(302e) Development of a Thermodynamic Crystallization Using Data Rich Experimentation (DRE)

Until recently, an active pharmaceutical ingredient (API) had been isolated as a metastable form due to the complexity of the phase map, the propensity to maintain very high supersaturation levels, and the inability to nucleate the thermodynamic stable form. Data rich experimentation methods, integrating simple experimental techniques with state-of-the-art process analytical technologies (PAT), were utilized to develop a seeded thermodynamic crystallization process with good impurity rejection, high yield, and 55% improved volumetric productivity.

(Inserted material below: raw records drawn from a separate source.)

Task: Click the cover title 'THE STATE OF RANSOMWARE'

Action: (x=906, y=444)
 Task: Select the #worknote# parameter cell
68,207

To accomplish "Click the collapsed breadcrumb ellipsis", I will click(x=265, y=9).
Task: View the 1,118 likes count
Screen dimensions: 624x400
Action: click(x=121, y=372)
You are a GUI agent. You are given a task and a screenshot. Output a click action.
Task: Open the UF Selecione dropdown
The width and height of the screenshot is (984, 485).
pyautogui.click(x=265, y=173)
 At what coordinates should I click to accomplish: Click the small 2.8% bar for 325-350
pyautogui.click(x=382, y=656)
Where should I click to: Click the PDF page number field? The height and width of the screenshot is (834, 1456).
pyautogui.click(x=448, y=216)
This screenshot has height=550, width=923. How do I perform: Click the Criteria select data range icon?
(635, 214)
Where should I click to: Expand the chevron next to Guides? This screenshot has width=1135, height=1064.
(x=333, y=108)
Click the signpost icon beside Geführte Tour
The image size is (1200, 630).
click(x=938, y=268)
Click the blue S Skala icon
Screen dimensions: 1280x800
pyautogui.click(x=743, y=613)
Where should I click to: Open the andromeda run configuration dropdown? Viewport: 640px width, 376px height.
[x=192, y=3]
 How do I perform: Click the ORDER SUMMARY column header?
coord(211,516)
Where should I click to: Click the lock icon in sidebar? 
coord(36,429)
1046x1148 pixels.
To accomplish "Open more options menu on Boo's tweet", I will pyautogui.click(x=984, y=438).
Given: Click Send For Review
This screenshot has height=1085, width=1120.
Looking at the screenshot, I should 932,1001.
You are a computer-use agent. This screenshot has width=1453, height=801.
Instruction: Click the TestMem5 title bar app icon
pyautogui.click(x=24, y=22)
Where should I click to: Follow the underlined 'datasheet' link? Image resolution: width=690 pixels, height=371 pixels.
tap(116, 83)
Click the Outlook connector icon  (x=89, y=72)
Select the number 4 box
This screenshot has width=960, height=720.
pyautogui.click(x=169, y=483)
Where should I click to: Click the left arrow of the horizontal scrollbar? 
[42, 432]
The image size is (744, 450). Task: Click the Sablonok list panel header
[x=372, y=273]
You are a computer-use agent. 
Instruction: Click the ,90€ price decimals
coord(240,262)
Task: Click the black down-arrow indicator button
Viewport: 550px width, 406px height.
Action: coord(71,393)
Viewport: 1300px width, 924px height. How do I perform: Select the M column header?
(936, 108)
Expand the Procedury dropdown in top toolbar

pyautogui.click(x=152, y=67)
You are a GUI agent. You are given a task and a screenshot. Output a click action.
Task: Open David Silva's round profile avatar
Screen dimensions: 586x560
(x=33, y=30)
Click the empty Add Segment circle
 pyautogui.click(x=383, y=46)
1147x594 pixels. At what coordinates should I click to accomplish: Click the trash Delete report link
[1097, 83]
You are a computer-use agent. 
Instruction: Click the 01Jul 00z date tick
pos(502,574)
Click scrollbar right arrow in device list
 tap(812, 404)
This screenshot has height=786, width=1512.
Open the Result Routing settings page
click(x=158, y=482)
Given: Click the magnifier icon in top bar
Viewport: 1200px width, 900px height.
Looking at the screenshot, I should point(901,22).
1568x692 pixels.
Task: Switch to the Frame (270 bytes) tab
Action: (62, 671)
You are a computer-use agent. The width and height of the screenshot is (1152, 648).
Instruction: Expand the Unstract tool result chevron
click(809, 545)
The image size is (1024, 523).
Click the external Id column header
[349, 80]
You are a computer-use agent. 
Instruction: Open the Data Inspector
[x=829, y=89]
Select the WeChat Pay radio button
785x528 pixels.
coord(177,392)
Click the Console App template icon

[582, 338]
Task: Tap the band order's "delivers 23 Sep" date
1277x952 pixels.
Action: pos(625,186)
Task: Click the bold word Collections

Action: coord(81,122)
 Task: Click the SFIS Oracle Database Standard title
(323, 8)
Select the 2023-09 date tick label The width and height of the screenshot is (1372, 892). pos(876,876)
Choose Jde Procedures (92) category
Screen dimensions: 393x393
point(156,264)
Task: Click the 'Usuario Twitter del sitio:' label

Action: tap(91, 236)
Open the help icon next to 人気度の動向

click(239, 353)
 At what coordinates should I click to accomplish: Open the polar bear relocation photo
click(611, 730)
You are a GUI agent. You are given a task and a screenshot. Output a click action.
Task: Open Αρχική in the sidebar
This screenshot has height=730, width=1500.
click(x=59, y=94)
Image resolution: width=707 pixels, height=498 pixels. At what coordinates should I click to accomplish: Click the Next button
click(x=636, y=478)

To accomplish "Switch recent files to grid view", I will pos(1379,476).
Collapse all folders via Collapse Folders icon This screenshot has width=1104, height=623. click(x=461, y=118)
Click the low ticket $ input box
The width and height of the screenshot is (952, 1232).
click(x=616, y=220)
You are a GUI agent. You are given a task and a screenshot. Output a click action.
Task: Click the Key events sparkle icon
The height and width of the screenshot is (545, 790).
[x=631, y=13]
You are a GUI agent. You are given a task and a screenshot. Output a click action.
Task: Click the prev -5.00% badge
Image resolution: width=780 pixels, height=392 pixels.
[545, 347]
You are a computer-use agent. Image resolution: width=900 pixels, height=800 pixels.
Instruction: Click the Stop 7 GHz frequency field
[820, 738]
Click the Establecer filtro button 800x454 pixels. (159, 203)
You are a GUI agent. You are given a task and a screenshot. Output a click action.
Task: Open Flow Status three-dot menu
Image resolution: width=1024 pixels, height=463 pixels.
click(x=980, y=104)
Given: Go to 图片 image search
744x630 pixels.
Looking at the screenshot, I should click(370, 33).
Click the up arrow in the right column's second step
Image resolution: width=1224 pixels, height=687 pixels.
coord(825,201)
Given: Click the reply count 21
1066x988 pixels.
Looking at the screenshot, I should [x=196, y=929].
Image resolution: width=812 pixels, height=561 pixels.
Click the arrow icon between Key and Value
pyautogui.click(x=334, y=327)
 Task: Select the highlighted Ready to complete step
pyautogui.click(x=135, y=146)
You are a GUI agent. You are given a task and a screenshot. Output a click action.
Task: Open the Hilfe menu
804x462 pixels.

This study looked at the impact of the seed point on purity control, the crystallization path on filtration performance, and the drying conditions on residual solvent levels and generation of viable seed. A process fingerprint was developed and used to guide scale-up and ensure target product purity was achieved. The filtration process was assessed in the laboratory using a pocket filter experimental setup along with a DynoChem model. This allowed the crystallization path to be adjusted to optimize filtration performance. Using tools available in the Drying Process Development Lab (DPDL), a humid drying procedure was developed, and a DOE based model was used to define the operating space for meeting tight solvent specifications during scale-up. The ability to reconstitute dried solids to the desired form was demonstrated and key for the process to ensure formation of the thermodynamically preferred form. The process was scaled up from the laboratory through the pilot plant to the factory where multiple demonstration batches were completed successfully. Results of this investigation and the methods applied will be described in detail during this presentation.